Em março, uma carta aberta assinada por mais de 1.300 cientistas, empresários de tecnologia e representantes do meio acadêmico pediu que os experimentos com IA fossem pausados. Entre os signatários estão Elon Musk, instituições de Oxford, Cambridge, Stanford, Columbia, além de empresas como Google, Microsoft, Amazon e até o historiador Yuval Noah Harari. O “pai” do ChatGPT, Sam Altman, fundador da OpenAI, defende que a regulamentação da inteligência artificial é essencial e se diz preocupado com a rápida evolução da tecnologia. Ele e outros cofundadores da empresa alegam que as autoridades atuais não são capazes de acompanhar o ritmo acelerado de crescimento da IA e propõem a criação de um órgão internacional para regular a tecnologia. Conhecido como o “padrinho” da inteligência artificial, Geoffrey Hinton se demitiu do Google em maio, dizendo que se arrepende do seu trabalho e alerta sobre os crescentes perigos da tecnologia.

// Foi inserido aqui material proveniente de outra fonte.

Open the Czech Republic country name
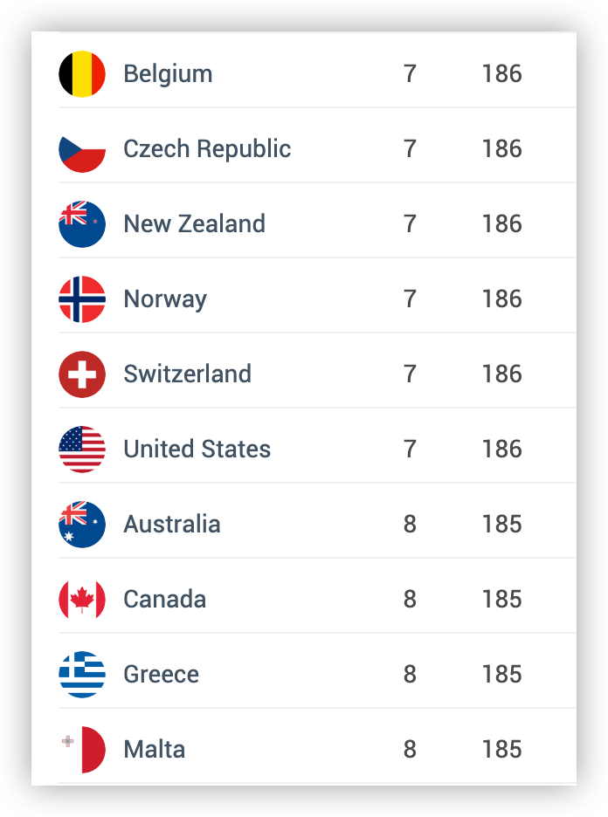608x817 pixels. (207, 149)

A inteligência artificial matará a criatividade humana? Para especialistas como Brian Uzzi, analisar os prós e contras da criatividade impulsionada pela IA parece ser o caminho. Para isso, é preciso levar em consideração as várias partes interessadas, como consumidores, criadores e outros. “Vamos começar o diálogo agora, antes que a IA faça isso por nós.”